I was doing Pause for Thought on the BBC Radio 2 Chris Evans Show this morning. It’s not always easy to know what to say about what, especially when you have to write he script a day or two ahead of the game. ‘Events’ might intrude in the interim…

Anyway, this morning it was a casual conversation that got me going:

A couple of days ago I had one of those conversations that leaves you confused – not about the content, but how the conversation itself ever happened in the first place.

I was having a chat with a woman in a shop and I remarked that I hoped we’d sort the Swedes out on Friday. She said the best way to deal with swedes is to chop them up, boil them, then roast them in the oven. At least, that’s what I think she said. The problem was, I was talking about Euro 2012 and England’s chances on Friday while she was thinking ‘vegetables’.

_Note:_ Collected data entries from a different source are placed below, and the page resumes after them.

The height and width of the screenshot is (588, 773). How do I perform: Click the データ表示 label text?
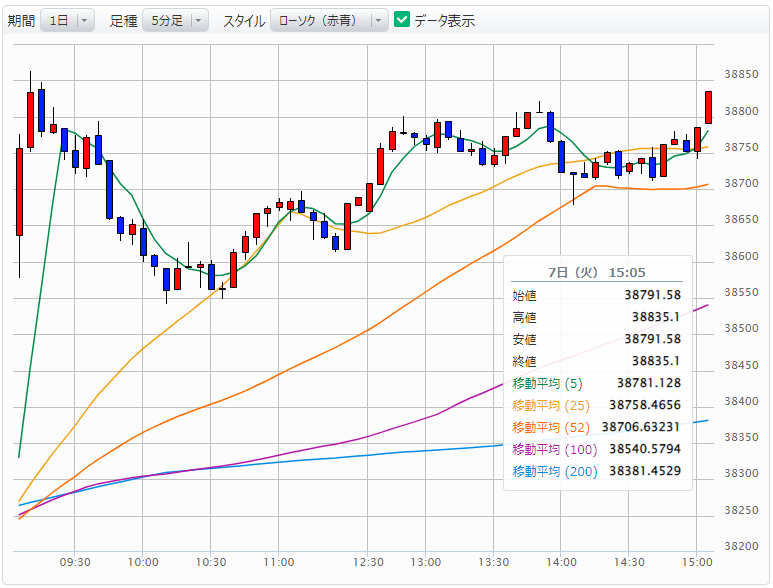pos(444,21)
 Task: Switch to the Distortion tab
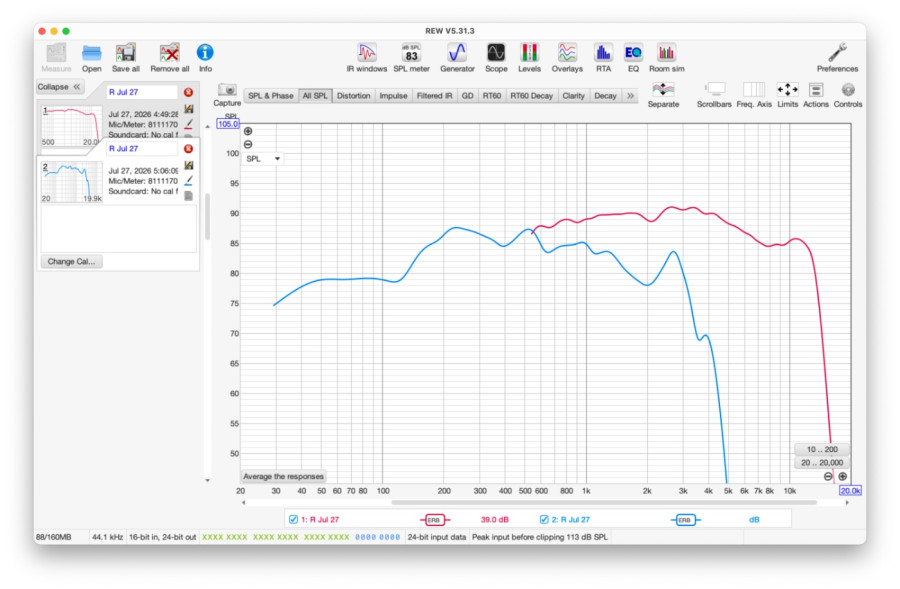coord(353,96)
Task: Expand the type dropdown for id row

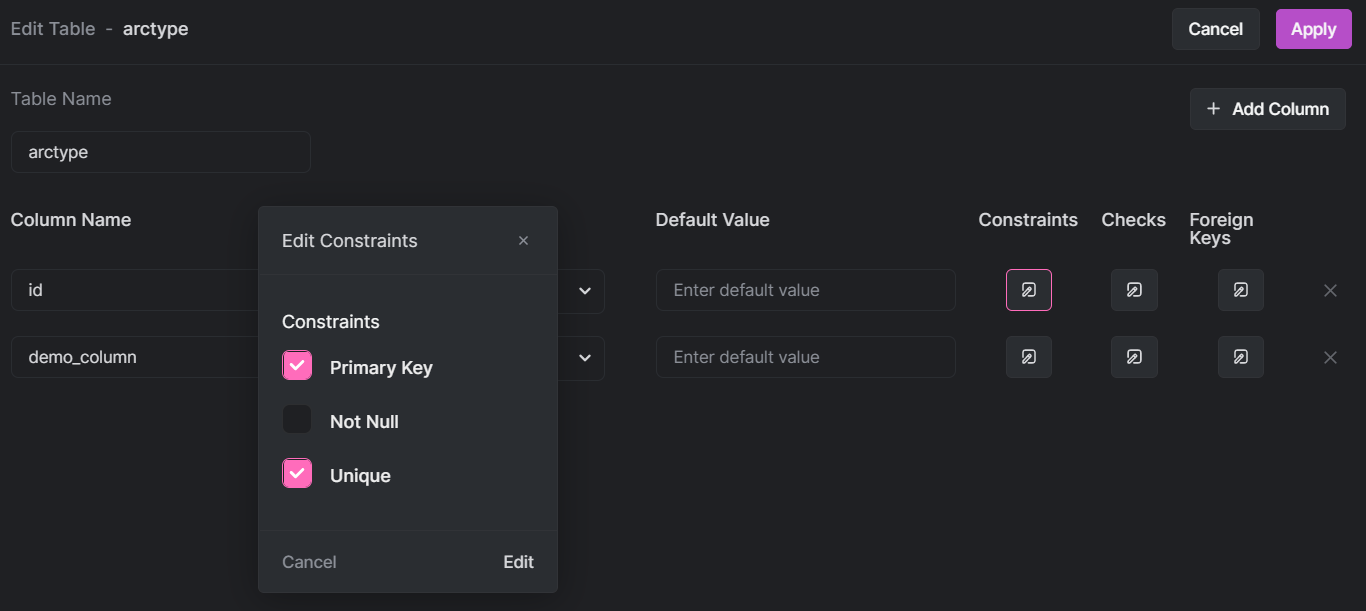Action: pyautogui.click(x=585, y=291)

This reminded me of when I was a kid in Liverpool. Two neighbours were having a chat one day about the ants. It was only when Mrs Green went into detail about how, when even Nippon failed, she resorted to pouring boiling water down their hole, that Mrs Howard twigged that she wasn’t referring to the two elderly spinster ladies she had been talking about. In Liverpool we didn’t distinguish between ‘ant’ and ‘aunt’.

I remember this every time I find myself not listening to what someone is actually saying and jump to conclusions about what I think they are saying. And this happens a lot – not just to me, but to all of us. What we hear is not always what is really being said.

Remember the disciples mishearing Jesus in Monty Python’s Life of Brian? “Blessed are the cheese makers? Of course, he means producers of all dairy products…”

We do this with Jesus all the time – making him say what we want to hear him say, rather than what he actually said. We duck the hard stuff. We can confidently propagate the stuff about ‘loving your neighbour’ – even if we find it easier to say than to do – whilst quietly ignoring the embarrassing stuff like ‘deny yourself, pick up that cross and come with me’.

What we hear isn’t always what is being said. So, when I say I hope the Swedes get battered on Friday, you know what I mean.